## Exercise aim
Every line of the records below should be restated exactly.

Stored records

● ● ● ● ● ● ●

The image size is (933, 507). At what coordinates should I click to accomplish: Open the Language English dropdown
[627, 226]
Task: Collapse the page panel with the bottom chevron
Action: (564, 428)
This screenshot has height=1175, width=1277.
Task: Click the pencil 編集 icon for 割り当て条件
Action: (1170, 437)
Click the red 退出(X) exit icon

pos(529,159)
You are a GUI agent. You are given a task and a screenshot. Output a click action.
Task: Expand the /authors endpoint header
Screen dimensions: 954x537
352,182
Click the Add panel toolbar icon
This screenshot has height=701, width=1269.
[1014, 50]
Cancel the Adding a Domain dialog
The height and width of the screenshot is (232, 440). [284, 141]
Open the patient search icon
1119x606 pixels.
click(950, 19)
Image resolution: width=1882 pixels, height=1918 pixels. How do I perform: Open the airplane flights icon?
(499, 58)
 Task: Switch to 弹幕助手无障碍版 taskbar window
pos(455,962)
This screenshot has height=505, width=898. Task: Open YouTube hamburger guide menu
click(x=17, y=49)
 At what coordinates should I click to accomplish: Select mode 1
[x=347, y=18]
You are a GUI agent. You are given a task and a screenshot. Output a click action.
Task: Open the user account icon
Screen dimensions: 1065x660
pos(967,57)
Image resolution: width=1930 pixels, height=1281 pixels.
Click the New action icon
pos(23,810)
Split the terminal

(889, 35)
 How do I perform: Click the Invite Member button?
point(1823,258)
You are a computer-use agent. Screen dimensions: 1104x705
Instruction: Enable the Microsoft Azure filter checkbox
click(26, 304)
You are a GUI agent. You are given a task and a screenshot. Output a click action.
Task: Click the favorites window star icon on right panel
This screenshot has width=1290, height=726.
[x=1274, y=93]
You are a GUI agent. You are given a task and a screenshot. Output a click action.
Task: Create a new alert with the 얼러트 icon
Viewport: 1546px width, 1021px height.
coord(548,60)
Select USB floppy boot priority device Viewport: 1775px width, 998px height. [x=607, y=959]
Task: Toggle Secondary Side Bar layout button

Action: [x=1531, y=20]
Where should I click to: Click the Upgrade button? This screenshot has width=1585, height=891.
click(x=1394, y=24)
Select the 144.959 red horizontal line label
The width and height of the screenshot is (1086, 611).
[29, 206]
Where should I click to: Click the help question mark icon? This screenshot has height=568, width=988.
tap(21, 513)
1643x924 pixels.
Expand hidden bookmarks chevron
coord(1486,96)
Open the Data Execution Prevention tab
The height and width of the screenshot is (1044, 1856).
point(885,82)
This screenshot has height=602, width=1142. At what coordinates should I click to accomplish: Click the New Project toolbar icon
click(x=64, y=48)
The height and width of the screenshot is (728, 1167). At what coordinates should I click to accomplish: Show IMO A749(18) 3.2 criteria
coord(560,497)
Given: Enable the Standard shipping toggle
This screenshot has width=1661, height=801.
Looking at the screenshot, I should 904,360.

● ● ● ● ● ● ●

## Exercise solution
The image size is (933, 507). At what coordinates should I click to accomplish: Open the Language English dropdown
[627, 226]
Task: Collapse the page panel with the bottom chevron
Action: (564, 428)
This screenshot has height=1175, width=1277.
Task: Click the pencil 編集 icon for 割り当て条件
Action: (1170, 437)
Click the red 退出(X) exit icon

pos(529,159)
You are a GUI agent. You are given a task and a screenshot. Output a click action.
Task: Expand the /authors endpoint header
Screen dimensions: 954x537
352,182
Click the Add panel toolbar icon
This screenshot has height=701, width=1269.
[1014, 50]
Cancel the Adding a Domain dialog
The height and width of the screenshot is (232, 440). [284, 141]
Open the patient search icon
1119x606 pixels.
click(950, 19)
Image resolution: width=1882 pixels, height=1918 pixels. How do I perform: Open the airplane flights icon?
(499, 58)
 Task: Switch to 弹幕助手无障碍版 taskbar window
pos(455,962)
This screenshot has height=505, width=898. Task: Open YouTube hamburger guide menu
click(x=17, y=49)
 At what coordinates should I click to accomplish: Select mode 1
[x=347, y=18]
You are a GUI agent. You are given a task and a screenshot. Output a click action.
Task: Open the user account icon
Screen dimensions: 1065x660
pos(967,57)
Image resolution: width=1930 pixels, height=1281 pixels.
Click the New action icon
pos(23,810)
Split the terminal

(889, 35)
 How do I perform: Click the Invite Member button?
point(1823,258)
You are a computer-use agent. Screen dimensions: 1104x705
Instruction: Enable the Microsoft Azure filter checkbox
click(26, 304)
You are a GUI agent. You are given a task and a screenshot. Output a click action.
Task: Click the favorites window star icon on right panel
This screenshot has width=1290, height=726.
[x=1274, y=93]
You are a GUI agent. You are given a task and a screenshot. Output a click action.
Task: Create a new alert with the 얼러트 icon
Viewport: 1546px width, 1021px height.
coord(548,60)
Select USB floppy boot priority device Viewport: 1775px width, 998px height. [x=607, y=959]
Task: Toggle Secondary Side Bar layout button

Action: [x=1531, y=20]
Where should I click to: Click the Upgrade button? This screenshot has width=1585, height=891.
click(x=1394, y=24)
Select the 144.959 red horizontal line label
The width and height of the screenshot is (1086, 611).
[29, 206]
Where should I click to: Click the help question mark icon? This screenshot has height=568, width=988.
tap(21, 513)
1643x924 pixels.
Expand hidden bookmarks chevron
coord(1486,96)
Open the Data Execution Prevention tab
The height and width of the screenshot is (1044, 1856).
point(885,82)
This screenshot has height=602, width=1142. At what coordinates should I click to accomplish: Click the New Project toolbar icon
click(x=64, y=48)
The height and width of the screenshot is (728, 1167). At what coordinates should I click to accomplish: Show IMO A749(18) 3.2 criteria
coord(560,497)
Given: Enable the Standard shipping toggle
This screenshot has width=1661, height=801.
Looking at the screenshot, I should 904,360.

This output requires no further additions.